• Task objective:
Print the entries once more, unchanged.

* * * *

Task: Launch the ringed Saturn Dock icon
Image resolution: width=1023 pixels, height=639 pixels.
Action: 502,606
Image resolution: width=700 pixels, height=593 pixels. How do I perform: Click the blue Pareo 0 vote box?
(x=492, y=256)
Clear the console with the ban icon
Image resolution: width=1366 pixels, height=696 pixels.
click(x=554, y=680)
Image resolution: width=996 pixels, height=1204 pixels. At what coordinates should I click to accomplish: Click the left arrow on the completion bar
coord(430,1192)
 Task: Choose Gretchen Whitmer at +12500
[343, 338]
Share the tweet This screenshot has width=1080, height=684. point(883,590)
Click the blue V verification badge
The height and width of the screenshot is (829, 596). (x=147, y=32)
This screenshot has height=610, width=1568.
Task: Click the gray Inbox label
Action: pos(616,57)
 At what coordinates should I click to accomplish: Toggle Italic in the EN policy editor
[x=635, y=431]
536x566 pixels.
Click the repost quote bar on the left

* * * *

• Your solution:
Task: Launch the ringed Saturn Dock icon
Image resolution: width=1023 pixels, height=639 pixels.
Action: 502,606
Image resolution: width=700 pixels, height=593 pixels. How do I perform: Click the blue Pareo 0 vote box?
(x=492, y=256)
Clear the console with the ban icon
Image resolution: width=1366 pixels, height=696 pixels.
click(x=554, y=680)
Image resolution: width=996 pixels, height=1204 pixels. At what coordinates should I click to accomplish: Click the left arrow on the completion bar
coord(430,1192)
 Task: Choose Gretchen Whitmer at +12500
[343, 338]
Share the tweet This screenshot has width=1080, height=684. point(883,590)
Click the blue V verification badge
The height and width of the screenshot is (829, 596). (x=147, y=32)
This screenshot has height=610, width=1568.
Task: Click the gray Inbox label
Action: pos(616,57)
 At what coordinates should I click to accomplish: Toggle Italic in the EN policy editor
[x=635, y=431]
536x566 pixels.
Click the repost quote bar on the left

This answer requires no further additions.